Posted By Matt Baker On March 27, 2014 @ 8:34 am | No Comments

By Matt Baker

method1Factories can be noxious and dingy places. But they don’t have to be. The nation’s first LEED Platinum manufacturing facility is under construction right now in Chicago.

The factory will make liquid soap and other products for Method [1], the San Francisco-based purveyor of environmentally responsible home cleaning and personal care products. Construction started last year and employees will move in this October. Heitman Architects [2] is providing architectural services for the project and Summit Design + Build [3] is the general contractor. William McDonough + Partners [4] is the project designer, Norris Design [5] will handle landscape architecture and Spaceco Inc. [6] and KJWW Engineering Consultants [7] will act as civil and MEP engineers, respectively.

There were a number of factors that led Method to build in Chicago. “From a sustainability and distribution efficiency standpoint, it makes a lot of sense,” said Adam Lowry, Method’s co-founder and “Chief Greenskeeper.” While there are many Midwest locations the company had to choose from, Lowry singled out Chicago’s work force as a deciding factor. Mayor Rahm Emanuel also actively petitioned the project.

The site also received brownfield redevelopment grants. The 22-acre property in Chicago’s Pullman neighborhood was the site of a steel plant until the 1970’s and has been vacant for decades. Method benefited from some local tax breaks, and the mayor’s office helped the company to identify available state and federal incentives as well.

“We wanted to build, quite simply, the most advanced, ecological and socially beneficial factory that the world’s ever seen,” said Lowry. The facility—the first one that Method has built in the U.S. from the ground up—will take advantage of several sources of on-site power generation, enough to supply at least half of the factory’s needs. A 230-foot tall, utility-scale wind turbine will produce 600 kw of energy, with more energy coming from solar photovoltaic arrays erected in the parking lot. Solar thermal installations on the roof should supply all of the building’s domestic hot water needs.

The structure will feature an 84,000-square-foot manufacturing area and 66,000 square feet of warehouse and distribution space. A 7,000-square-foot office mezzanine will be sited to face south. Dynamic shading will manage the building’s energy input, maximizing daylight in the winter while offering shade in the summer. Skylights will also harvest daylight for the factory and warehouse spaces.
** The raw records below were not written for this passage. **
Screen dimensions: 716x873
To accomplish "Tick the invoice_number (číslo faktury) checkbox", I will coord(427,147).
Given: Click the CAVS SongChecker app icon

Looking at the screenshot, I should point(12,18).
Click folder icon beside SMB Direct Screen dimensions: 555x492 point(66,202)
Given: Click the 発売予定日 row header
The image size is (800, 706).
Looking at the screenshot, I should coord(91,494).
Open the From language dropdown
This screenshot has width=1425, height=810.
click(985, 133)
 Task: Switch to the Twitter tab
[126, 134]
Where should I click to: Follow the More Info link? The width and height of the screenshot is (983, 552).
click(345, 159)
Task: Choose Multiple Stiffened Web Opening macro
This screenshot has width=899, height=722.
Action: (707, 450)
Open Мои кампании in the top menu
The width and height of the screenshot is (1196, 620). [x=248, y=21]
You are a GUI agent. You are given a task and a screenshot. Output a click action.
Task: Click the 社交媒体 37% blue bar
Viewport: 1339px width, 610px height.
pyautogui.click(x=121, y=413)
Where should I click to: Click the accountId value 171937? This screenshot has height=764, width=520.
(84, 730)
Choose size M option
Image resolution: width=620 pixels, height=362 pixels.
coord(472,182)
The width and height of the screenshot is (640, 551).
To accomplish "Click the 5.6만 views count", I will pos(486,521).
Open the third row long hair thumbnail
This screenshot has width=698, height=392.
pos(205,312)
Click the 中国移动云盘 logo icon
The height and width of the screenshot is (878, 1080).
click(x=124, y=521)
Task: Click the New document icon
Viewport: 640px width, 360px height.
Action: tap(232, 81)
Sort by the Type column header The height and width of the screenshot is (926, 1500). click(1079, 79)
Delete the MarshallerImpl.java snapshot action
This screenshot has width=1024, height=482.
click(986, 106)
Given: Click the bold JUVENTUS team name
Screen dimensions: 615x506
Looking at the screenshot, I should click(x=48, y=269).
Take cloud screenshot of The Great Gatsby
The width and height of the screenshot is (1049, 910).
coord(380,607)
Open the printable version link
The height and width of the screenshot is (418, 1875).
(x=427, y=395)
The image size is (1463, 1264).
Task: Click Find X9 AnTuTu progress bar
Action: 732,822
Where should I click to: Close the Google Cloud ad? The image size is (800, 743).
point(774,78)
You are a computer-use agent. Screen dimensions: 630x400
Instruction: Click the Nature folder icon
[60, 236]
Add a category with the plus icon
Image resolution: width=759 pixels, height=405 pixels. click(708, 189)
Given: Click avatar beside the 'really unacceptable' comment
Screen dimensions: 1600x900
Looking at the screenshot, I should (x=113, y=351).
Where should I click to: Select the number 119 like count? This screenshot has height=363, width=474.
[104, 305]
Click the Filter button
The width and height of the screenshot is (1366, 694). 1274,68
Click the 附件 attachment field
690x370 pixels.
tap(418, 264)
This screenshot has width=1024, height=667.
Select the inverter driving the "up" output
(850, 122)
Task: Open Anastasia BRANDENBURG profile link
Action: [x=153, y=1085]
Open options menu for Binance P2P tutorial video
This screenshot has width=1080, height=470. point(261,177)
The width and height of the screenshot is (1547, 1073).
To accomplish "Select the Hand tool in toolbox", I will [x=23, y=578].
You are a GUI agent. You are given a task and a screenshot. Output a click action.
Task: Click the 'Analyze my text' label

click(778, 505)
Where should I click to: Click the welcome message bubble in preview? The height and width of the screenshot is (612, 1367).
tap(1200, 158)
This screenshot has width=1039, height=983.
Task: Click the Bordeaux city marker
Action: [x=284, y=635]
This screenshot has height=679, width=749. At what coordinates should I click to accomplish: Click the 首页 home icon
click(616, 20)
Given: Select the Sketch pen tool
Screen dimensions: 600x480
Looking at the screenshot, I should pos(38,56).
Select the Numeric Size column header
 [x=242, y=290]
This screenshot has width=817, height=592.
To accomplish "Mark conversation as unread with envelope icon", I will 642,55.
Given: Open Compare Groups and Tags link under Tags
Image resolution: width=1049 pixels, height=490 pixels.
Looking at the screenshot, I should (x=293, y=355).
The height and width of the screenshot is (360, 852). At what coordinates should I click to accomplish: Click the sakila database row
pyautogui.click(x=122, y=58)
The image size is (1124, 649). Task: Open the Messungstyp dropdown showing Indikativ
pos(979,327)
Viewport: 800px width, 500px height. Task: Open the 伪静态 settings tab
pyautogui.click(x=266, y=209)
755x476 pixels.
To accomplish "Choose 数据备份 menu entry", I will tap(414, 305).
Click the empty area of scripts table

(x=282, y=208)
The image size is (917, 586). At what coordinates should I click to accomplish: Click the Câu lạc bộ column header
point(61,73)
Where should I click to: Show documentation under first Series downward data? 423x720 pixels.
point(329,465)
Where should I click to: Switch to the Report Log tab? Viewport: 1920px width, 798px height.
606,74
The designers knew they wanted to put the roof to work in some manner, so the building was engineered to support extra weight. This part of the project is still in the planning stages, but Method and the design team are working to install an acre of greenhouses on the roof. In addition to the usual benefits of added insulation and lowered energy demand that come from a more typical vegetate roof, this plan would also create a food supply for the surrounding community and Chicago area grocery stores.

The factory is also designed to be zero waste. “The people we have running this facility are experienced in the manufacturing sector and have worked at zero landfill facilities before,” said Lowry.

In line with their corporate mission, sustainability doesn’t stop with the building; it extends to the factory operations as well. Heat is one of the most vital aspects of most manufacturing processes, and this is no different for Method. To reduce the need for the extra energy that comes with using heat, they have refined their fabrication process and reformulated their mixes. Advanced manufacturing equipment that is far more efficient from an energy standpoint will help as well.

The other major impact of manufacturing, especially for a company that produces liquid soaps, is water use. “I grew up around Detroit,” Lowry said, “so I’m very concerned with keeping Great Lakes water in the Great Lakes.” Method has made a commitment to take zero water out of the watershed, even though they will ship water in their products. In-house water recycling will help reduce water use, but the company is also working with the Nature Conservancy on an innovative program similar to carbon offsets. Land conservation practices and other actions that facilitate groundwater recharge would counteract the removal of any Great Lakes water that ships out in their products.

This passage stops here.